Proportion of the people without the disease that test negative. Negative test and healthy / all healthy.

Define the positive predictive value of a screening test. (2)

Probability that someone who has tested positive actually has the disease. Diseased and positive test / all positive tests

Define the negative predictive value of a screening test. (2)

Probability that someone who has tested negative actually doesn’t have the disease. Healthy and negative test / all negative tests.

Describe the three types of bias that occur with screening programs. (6)

Lead time bias - early diagnosis falsely appears to prolong survival Length time bias - picking up and treating slow growing things that wouldn’t have caused harm anyway.

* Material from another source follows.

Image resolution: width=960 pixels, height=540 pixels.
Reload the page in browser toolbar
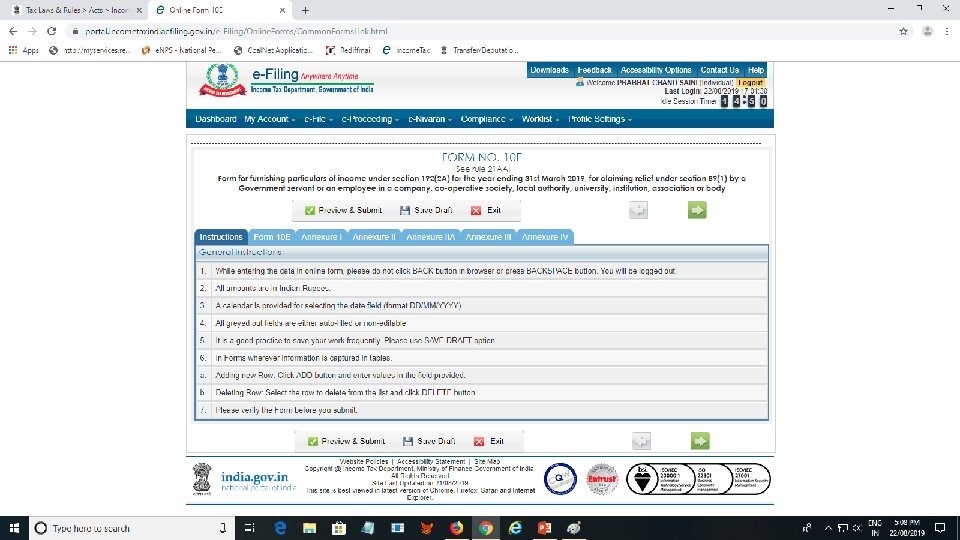coord(51,31)
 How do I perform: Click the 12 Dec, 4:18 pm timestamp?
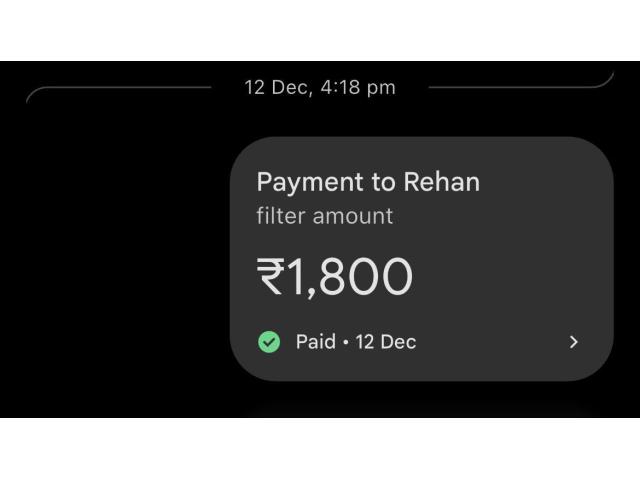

Selection bias - those who show up for screening are also those that would have good health behaviours.

If this equation was presented to you, which type of study design is it from, and how do you work out the confidence interval? (3) _______________ e^ { 2 x √ (1/a + 1/b + 1/c + 1/d) }

Case control. | Confidence interval = odds ratio / ef to odds radio x ef.

If this equation was presented to you, which type of study design is it from, and how do you work out the confidence interval? (3) _________ e^ { 2 x √ (1/d1 + 1/d2) }

Cohort | Confidence interval = incidence rate ratio / ef to incidence rate ratio x ef.

If this equation was presented to you, which type of study design is it from, and how do you work out the confidence interval? (3) ___ e^ { 2 x √ (1/d) }

Cross sectional | Confidence interval = incidence rate / ef to incidence rate x ef.

Explain what it means if the number 1 is within your confidence interval. (3)

1 represents the null hypothesis (no association). If your confidence interval includes the number 1, it means the interval is big enough to include the null hypothesis, and so the null hypothesis is true.

Explain how confounding and bias are minimised. (2)

Both minimised by randomisation. | Bias is reduced by blinding.